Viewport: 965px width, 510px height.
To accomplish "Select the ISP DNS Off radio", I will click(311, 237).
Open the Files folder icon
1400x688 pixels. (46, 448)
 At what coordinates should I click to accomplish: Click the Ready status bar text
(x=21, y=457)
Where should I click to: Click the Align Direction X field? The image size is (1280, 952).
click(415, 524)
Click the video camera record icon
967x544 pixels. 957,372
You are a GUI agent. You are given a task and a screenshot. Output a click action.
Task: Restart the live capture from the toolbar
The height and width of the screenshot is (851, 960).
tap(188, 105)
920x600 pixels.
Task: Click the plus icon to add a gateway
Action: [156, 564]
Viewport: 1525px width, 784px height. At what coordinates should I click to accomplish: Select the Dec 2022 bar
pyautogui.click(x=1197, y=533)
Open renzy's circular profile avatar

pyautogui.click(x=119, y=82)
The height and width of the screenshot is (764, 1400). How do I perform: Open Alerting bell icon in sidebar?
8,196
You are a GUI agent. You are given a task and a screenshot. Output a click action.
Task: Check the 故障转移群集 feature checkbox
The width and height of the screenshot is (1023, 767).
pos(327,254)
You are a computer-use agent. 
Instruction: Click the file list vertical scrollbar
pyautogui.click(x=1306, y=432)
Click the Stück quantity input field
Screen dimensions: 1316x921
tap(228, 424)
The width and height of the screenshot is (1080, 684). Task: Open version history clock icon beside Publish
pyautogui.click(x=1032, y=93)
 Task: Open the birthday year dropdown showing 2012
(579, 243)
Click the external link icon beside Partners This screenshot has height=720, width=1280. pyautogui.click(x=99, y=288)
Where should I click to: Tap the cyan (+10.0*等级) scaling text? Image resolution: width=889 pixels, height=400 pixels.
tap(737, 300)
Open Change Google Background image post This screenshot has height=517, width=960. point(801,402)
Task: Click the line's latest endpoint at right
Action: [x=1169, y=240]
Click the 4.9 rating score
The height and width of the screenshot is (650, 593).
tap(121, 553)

▶ [Action item]: Reproduce all of the entries verbatim.

▶ [Answer to the exercise]:
Viewport: 965px width, 510px height.
To accomplish "Select the ISP DNS Off radio", I will click(311, 237).
Open the Files folder icon
1400x688 pixels. (46, 448)
 At what coordinates should I click to accomplish: Click the Ready status bar text
(x=21, y=457)
Where should I click to: Click the Align Direction X field? The image size is (1280, 952).
click(415, 524)
Click the video camera record icon
967x544 pixels. 957,372
You are a GUI agent. You are given a task and a screenshot. Output a click action.
Task: Restart the live capture from the toolbar
The height and width of the screenshot is (851, 960).
tap(188, 105)
920x600 pixels.
Task: Click the plus icon to add a gateway
Action: [156, 564]
Viewport: 1525px width, 784px height. At what coordinates should I click to accomplish: Select the Dec 2022 bar
pyautogui.click(x=1197, y=533)
Open renzy's circular profile avatar

pyautogui.click(x=119, y=82)
The height and width of the screenshot is (764, 1400). How do I perform: Open Alerting bell icon in sidebar?
8,196
You are a GUI agent. You are given a task and a screenshot. Output a click action.
Task: Check the 故障转移群集 feature checkbox
The width and height of the screenshot is (1023, 767).
pos(327,254)
You are a computer-use agent. 
Instruction: Click the file list vertical scrollbar
pyautogui.click(x=1306, y=432)
Click the Stück quantity input field
Screen dimensions: 1316x921
tap(228, 424)
The width and height of the screenshot is (1080, 684). Task: Open version history clock icon beside Publish
pyautogui.click(x=1032, y=93)
 Task: Open the birthday year dropdown showing 2012
(579, 243)
Click the external link icon beside Partners This screenshot has height=720, width=1280. pyautogui.click(x=99, y=288)
Where should I click to: Tap the cyan (+10.0*等级) scaling text? Image resolution: width=889 pixels, height=400 pixels.
tap(737, 300)
Open Change Google Background image post This screenshot has height=517, width=960. point(801,402)
Task: Click the line's latest endpoint at right
Action: [x=1169, y=240]
Click the 4.9 rating score
The height and width of the screenshot is (650, 593).
tap(121, 553)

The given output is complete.